──────── Input material ────────
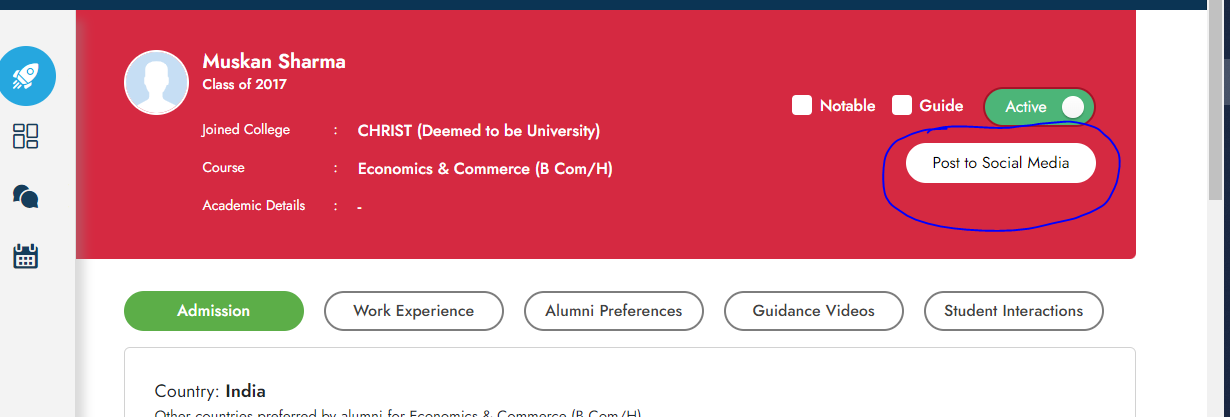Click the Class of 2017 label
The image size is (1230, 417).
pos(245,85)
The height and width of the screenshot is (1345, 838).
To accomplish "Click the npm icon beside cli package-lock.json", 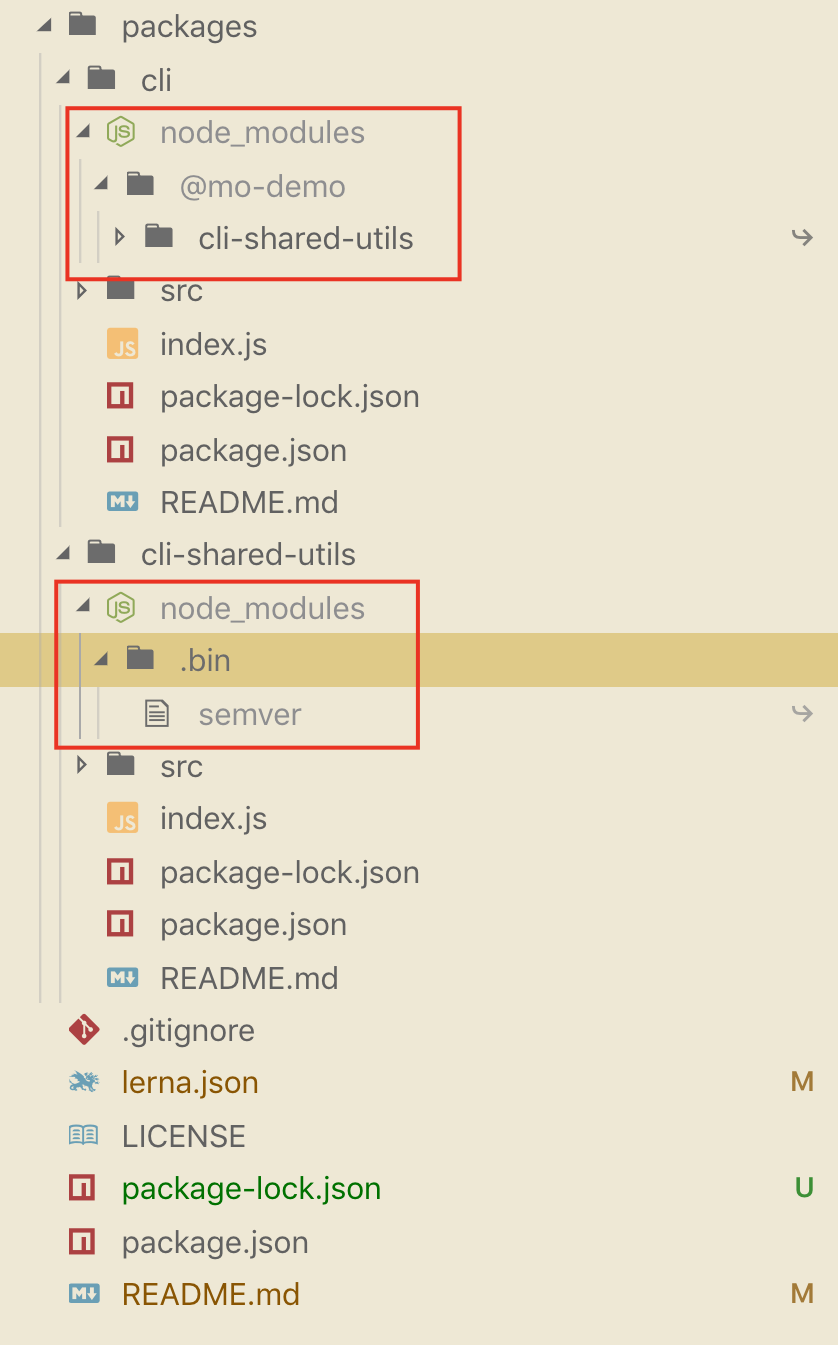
────────
## Problem
Give again, word for word, only the lines from the line containing "The height and" through the last line above, both included; leave the pictures out.

## Answer for this exercise
The height and width of the screenshot is (1345, 838).
To accomplish "Click the npm icon beside cli package-lock.json", 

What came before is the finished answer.